I pull out of his mind and set about rewriting his tune. I do the same thing I did to the lady who gave us the seventeen grand—I write Cassandra and me into his music.

I find Nick and Gordon and do the same.

I listen for the others that Alan said were in the main house, but I can’t sort them, so instead I mute all the instruments at the compound. There are things besides music here. Undertones. Notes that have been held for so long that they’ve faded into the background of the song. They’re the sound that I imagine a witness in a frozen loop would make.

And I hear something else. Something that sounds like Sybil.

There’s a Gentry here.

I surface.

“Well?” Cassandra asks, looking up from her book.

“I rewrote the guards I could find.”

“Is Sabazios here?”

I hesitate a moment before I nod. The single harmonic, like Sybil. “Yeah. I’m pretty sure he is.”

“Richard?”

“Couldn’t find him.”

“Bishop?”

“Gone.” I say it quietly, like he might hear me.

“Okay.” She shoves her book into her bag and tosses it onto the backseat. “You message your boo yet?”

Corina’s not available. She’s still inside the trailer. I can’t feel her. “Not yet. She’s not outside.”

“So we wait.” Cassandra retrieves her bag from the backseat and rummages through it. I watch her, waiting to see what she’s getting. A cigarette. She lights it and cracks the window.

Annoying.

We stare out our respective windows.

“I saw something about us on my self-glide,” she says finally.

My heart sinks. “Don’t tell me. I don’t want to know.”

“Relax, Plugzer. I didn’t see anybody die or anything, but I did see something that I’ve had in my head ever since.”

“Don’t tell me.”

“We end up together, Alex.”

I don’t say anything because it takes everything I’ve got to keep from losing my temper completely. I can feel her watching me.

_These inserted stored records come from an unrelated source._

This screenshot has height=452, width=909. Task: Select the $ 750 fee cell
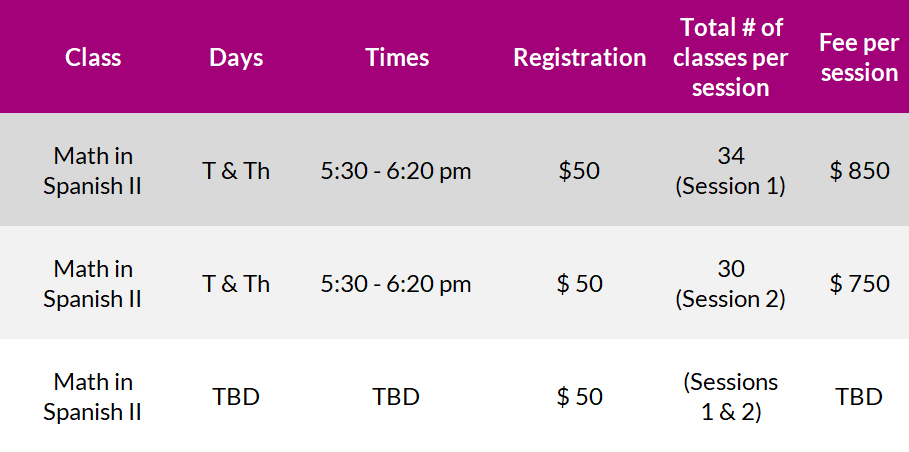coord(859,284)
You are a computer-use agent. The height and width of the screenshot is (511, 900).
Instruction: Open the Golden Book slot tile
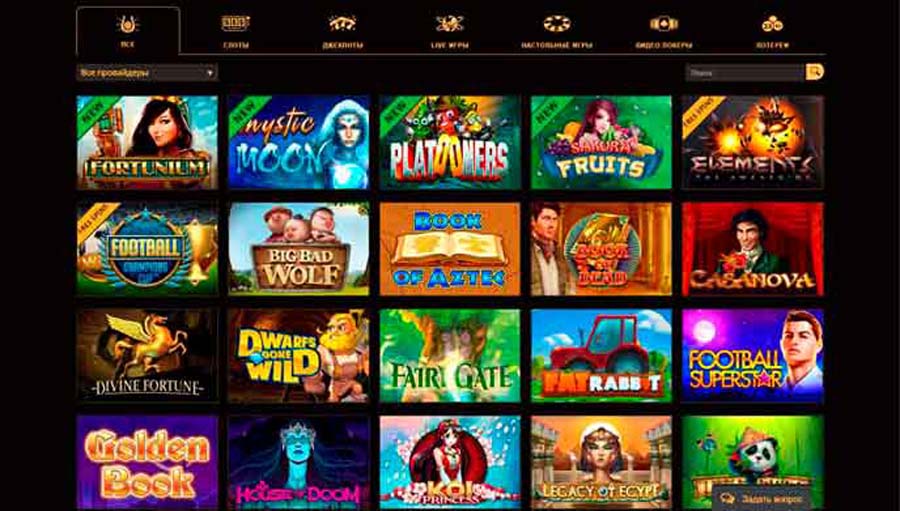coord(148,462)
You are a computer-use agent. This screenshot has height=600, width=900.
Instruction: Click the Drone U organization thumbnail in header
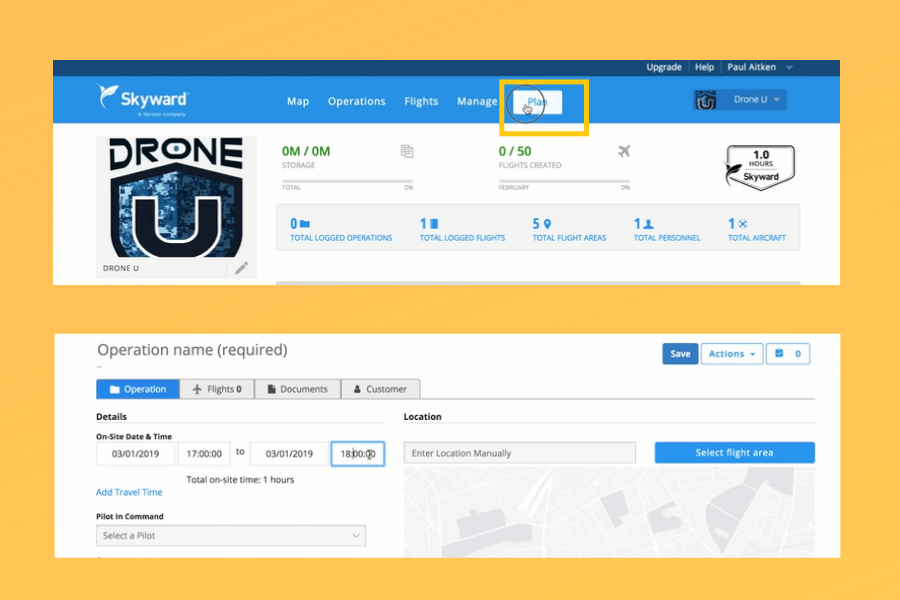[706, 100]
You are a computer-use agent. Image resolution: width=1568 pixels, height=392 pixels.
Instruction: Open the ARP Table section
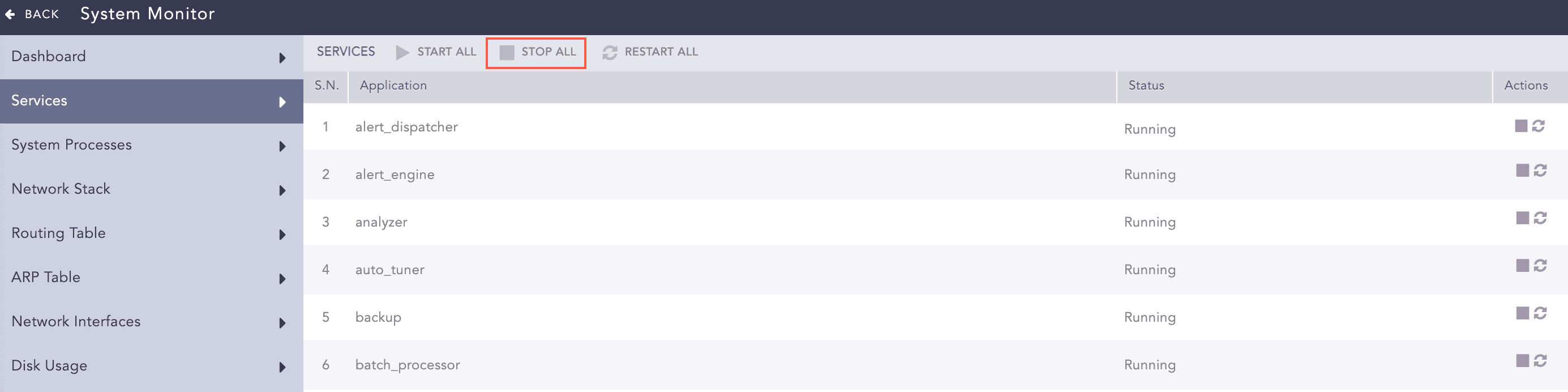point(46,278)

“You knew!” she says suddenly. “You already knew!” She shrieks and pushes me. “You little dog—you’ve been keeping secrets!”

“It’s not going to happen!” I’m yelling, but I can’t help it. “I love Corina, and you and me? We’re never going to be a thing, so just forget it.”

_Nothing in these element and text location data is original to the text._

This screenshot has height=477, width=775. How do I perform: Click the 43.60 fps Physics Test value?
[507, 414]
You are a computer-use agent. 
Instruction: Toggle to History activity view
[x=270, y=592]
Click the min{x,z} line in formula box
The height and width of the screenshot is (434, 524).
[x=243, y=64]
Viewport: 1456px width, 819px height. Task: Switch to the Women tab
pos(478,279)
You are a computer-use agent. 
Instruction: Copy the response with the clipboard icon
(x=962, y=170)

“It’s seen time, Alex. That shit’s fixed in stone. You and me are gonna be together someday and there’s nothing either one of us can do about it.” She makes bug eyes. “We’re destined for each other.”

And then Corina’s there. I can feel her and she’s the best feeling I’ve ever had. I let her flood in and my anger slips away. “She’s out.” I open the door without looking at Cassandra. “Let’s go.”

IT’S TIME.

“Corina.” Both her forms are in my mind right now, fully present, filling me and I cannot tell them apart. “I don’t want you to die.” I say it to one of them, but I don’t know which one.

“SEEN TIME.” Then she’s quiet. Then: “IS THE ONLY TRUTH.”

“DON’T BE SCARED, BOY. I LOVE YOU, PLUGZER,” they say together, a chorus, and I know this is near the end for her.

“NO!”

“DO WHAT YOU’VE ALREADY DONE, PLUGZ. IT’S THE ONLY WAY.”

And then one of them is gone and the other one’s all business.

“Time to go, Plugzer,” Corina thinks to me, and I know it’s the live one, waiting for us to move down in Slab City.

I close the Jeep door and put Sybil’s little package where she told me.